SOURCE DATA Block Start

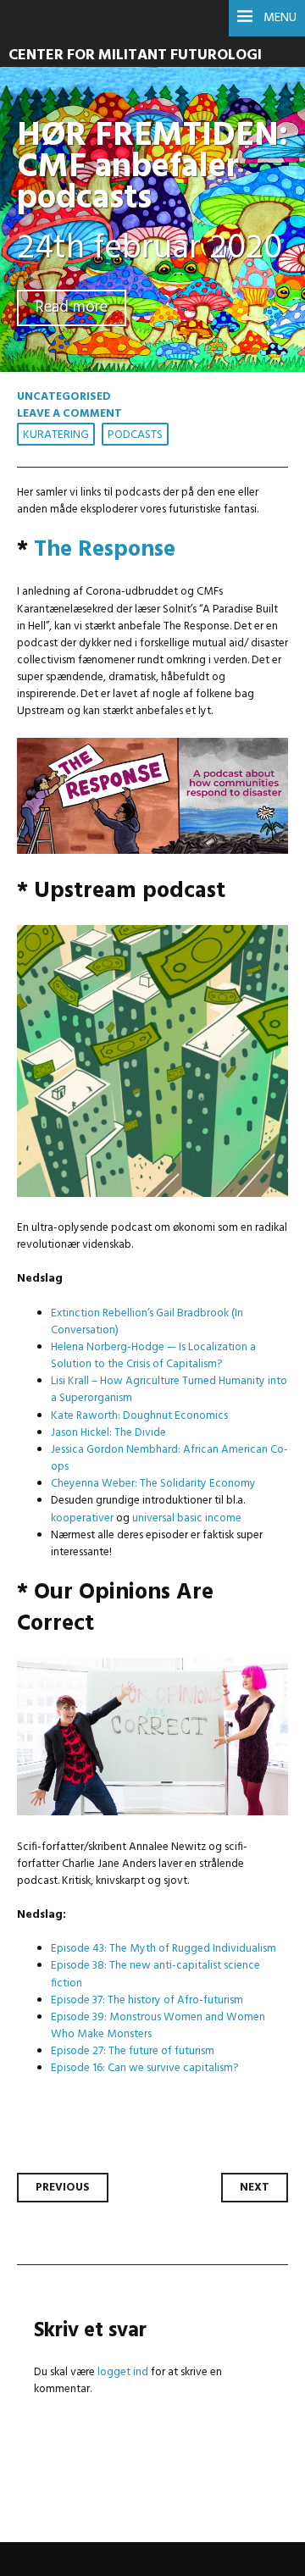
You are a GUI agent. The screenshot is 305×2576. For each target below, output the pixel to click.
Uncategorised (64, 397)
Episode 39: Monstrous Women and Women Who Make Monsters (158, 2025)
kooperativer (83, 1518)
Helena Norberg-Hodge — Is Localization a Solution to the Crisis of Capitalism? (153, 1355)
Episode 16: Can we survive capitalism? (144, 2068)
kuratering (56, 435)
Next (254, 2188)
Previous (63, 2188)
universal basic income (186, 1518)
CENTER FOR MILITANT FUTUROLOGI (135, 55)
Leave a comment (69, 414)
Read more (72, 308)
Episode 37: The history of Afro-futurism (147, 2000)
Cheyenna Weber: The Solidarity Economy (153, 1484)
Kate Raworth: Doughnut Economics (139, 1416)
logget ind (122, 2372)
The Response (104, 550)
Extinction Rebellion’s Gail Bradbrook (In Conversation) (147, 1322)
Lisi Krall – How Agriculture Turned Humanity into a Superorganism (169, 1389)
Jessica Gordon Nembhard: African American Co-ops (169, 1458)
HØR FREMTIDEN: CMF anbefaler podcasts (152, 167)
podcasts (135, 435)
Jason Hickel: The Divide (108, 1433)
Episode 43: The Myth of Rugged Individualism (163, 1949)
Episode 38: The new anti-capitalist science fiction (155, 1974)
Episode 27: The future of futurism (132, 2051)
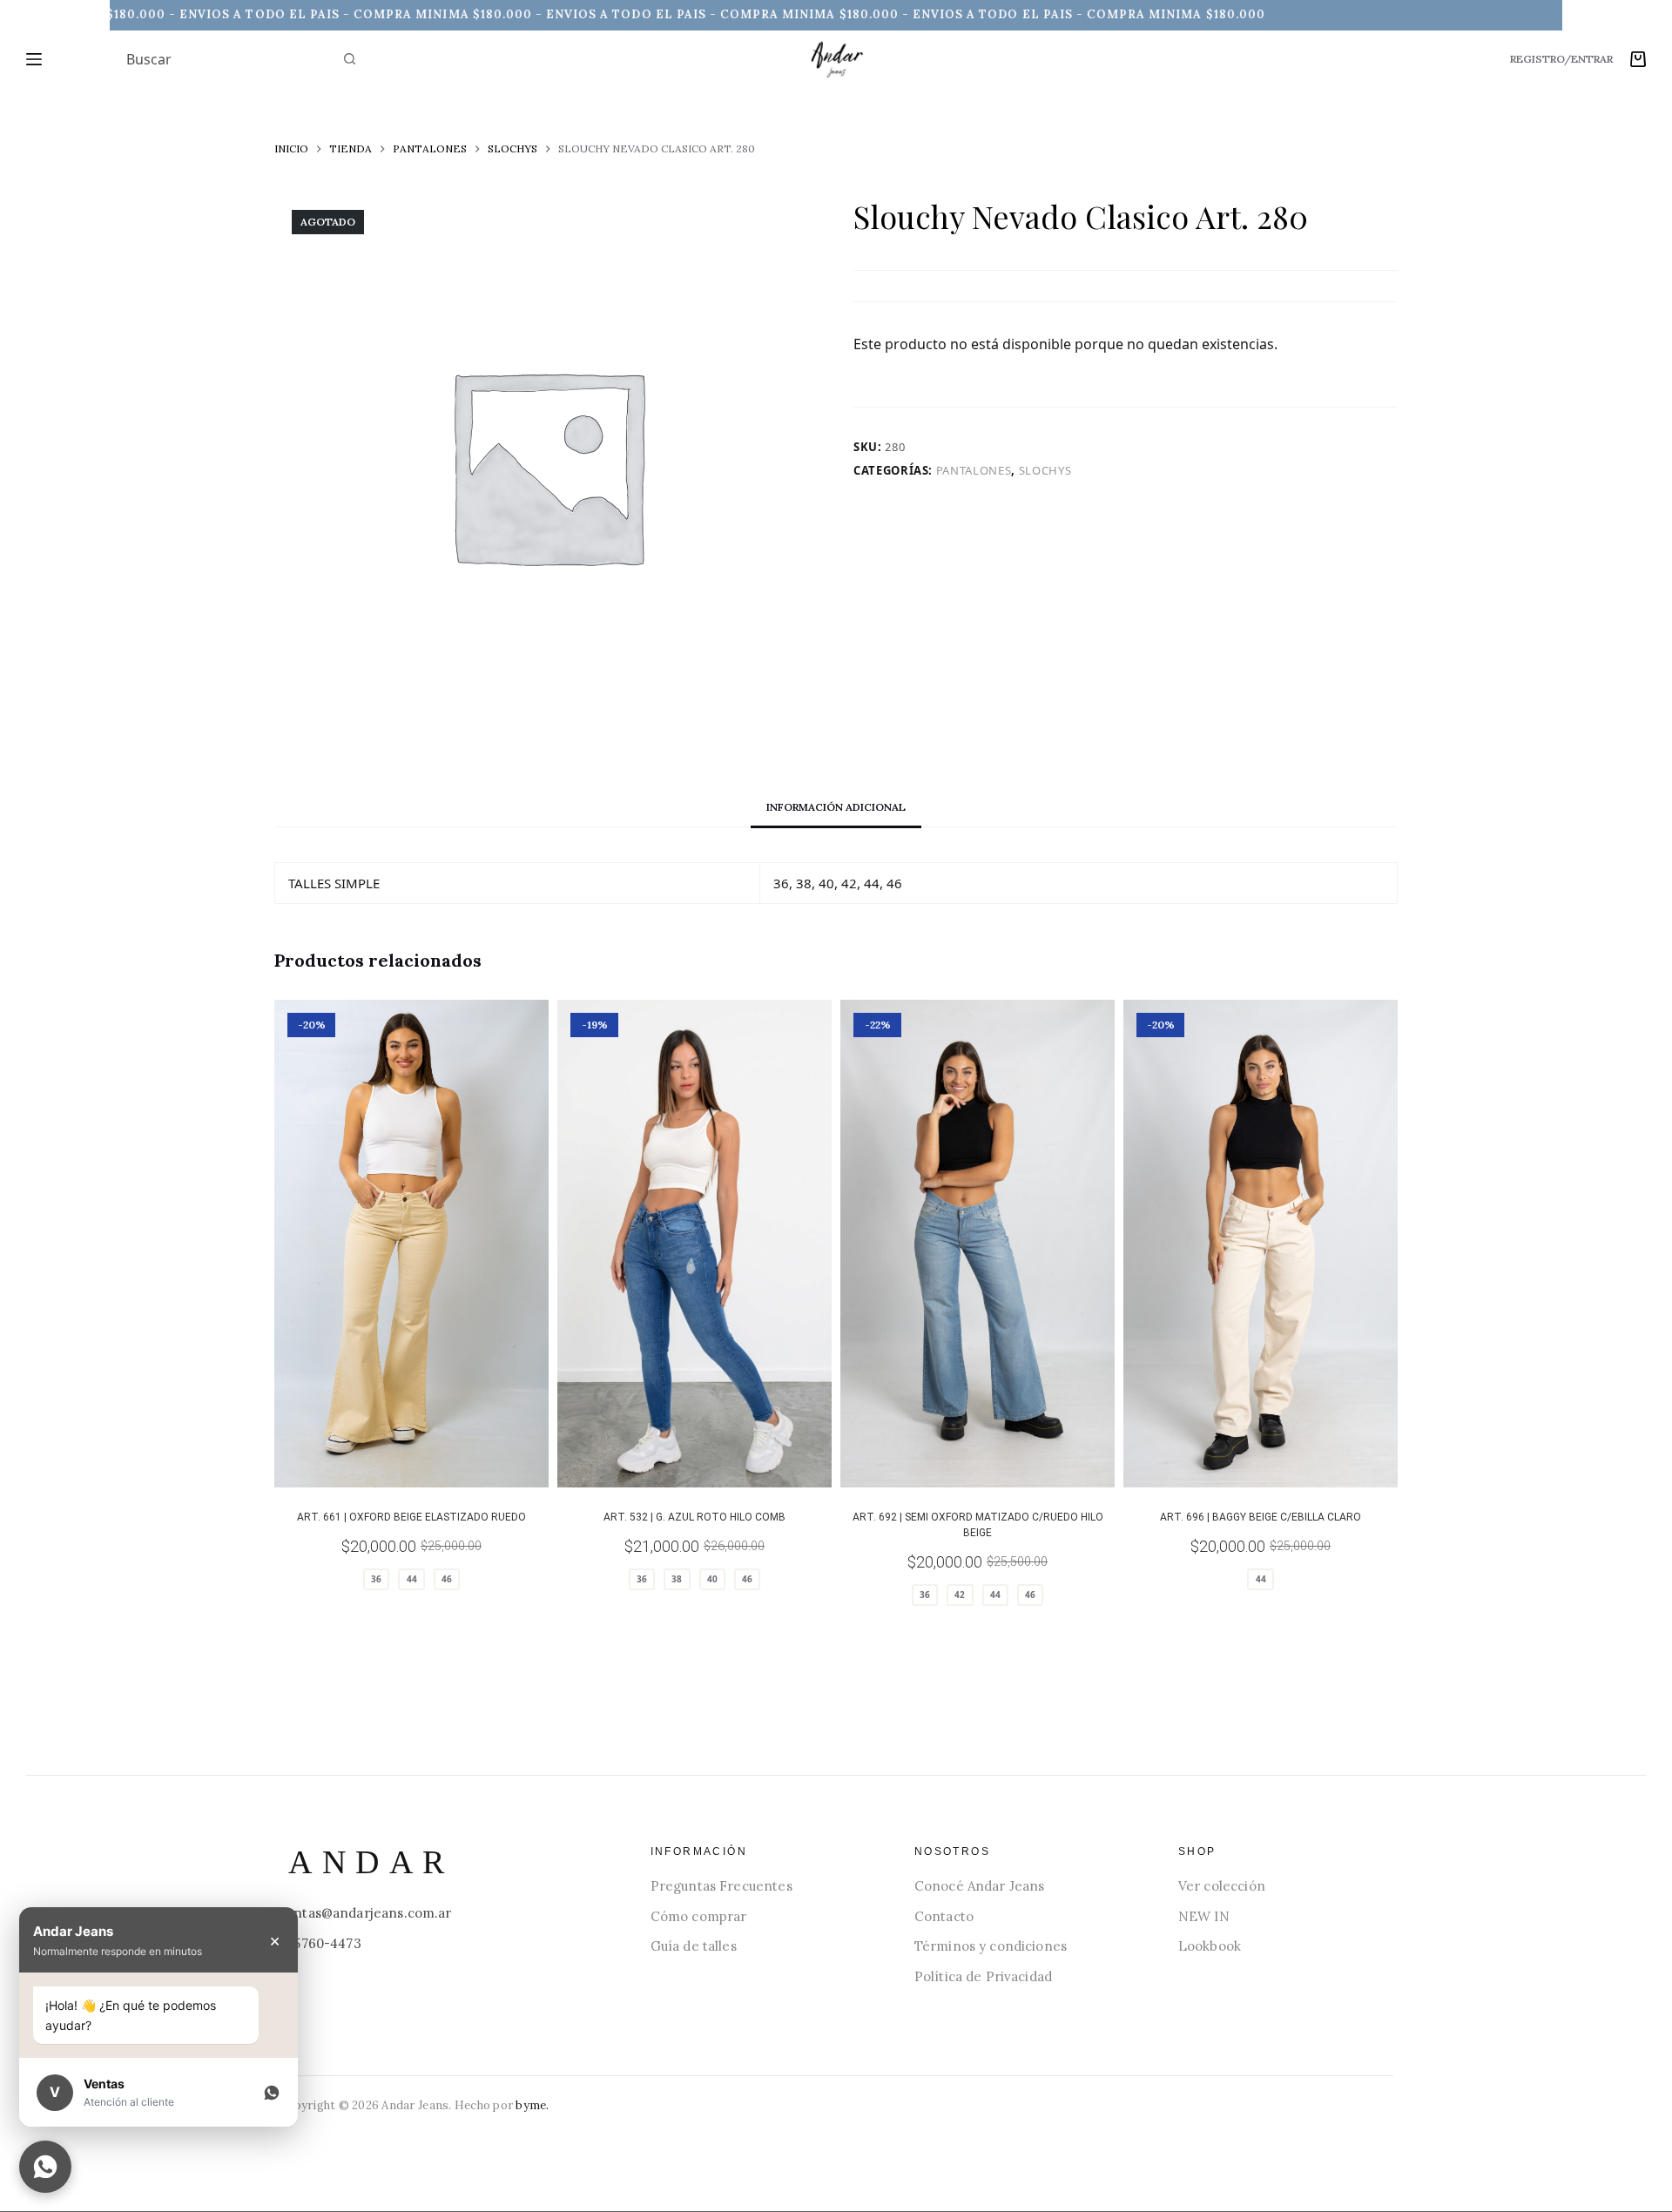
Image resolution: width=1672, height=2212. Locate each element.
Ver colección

SOURCE DATA Block End

**REQUIRED WORK:** Considering only the material above, set down every line from the one with "Next (254, 2188)" to the one with "Episode 43: The", inclusive, exactly as written.

**RESPONSE BELOW:**
Next (254, 2188)
Previous (63, 2188)
universal basic income (186, 1518)
CENTER FOR MILITANT FUTUROLOGI (135, 55)
Leave a comment (69, 414)
Read more (72, 308)
Episode 37: The history of Afro-futurism (147, 2000)
Cheyenna Weber: The Solidarity Economy (153, 1484)
Kate Raworth: Doughnut Economics (139, 1416)
logget ind (122, 2372)
The Response (104, 550)
Extinction Rebellion’s Gail Bradbrook (In Conversation) (147, 1322)
Lisi Krall – How Agriculture Turned Humanity into a Superorganism (169, 1389)
Jessica Gordon Nembhard: African American Co-ops (169, 1458)
HØR FREMTIDEN: CMF anbefaler podcasts (152, 167)
podcasts (135, 435)
Jason Hickel: The Divide (108, 1433)
Episode 43: The Myth of Rugged Individualism (163, 1949)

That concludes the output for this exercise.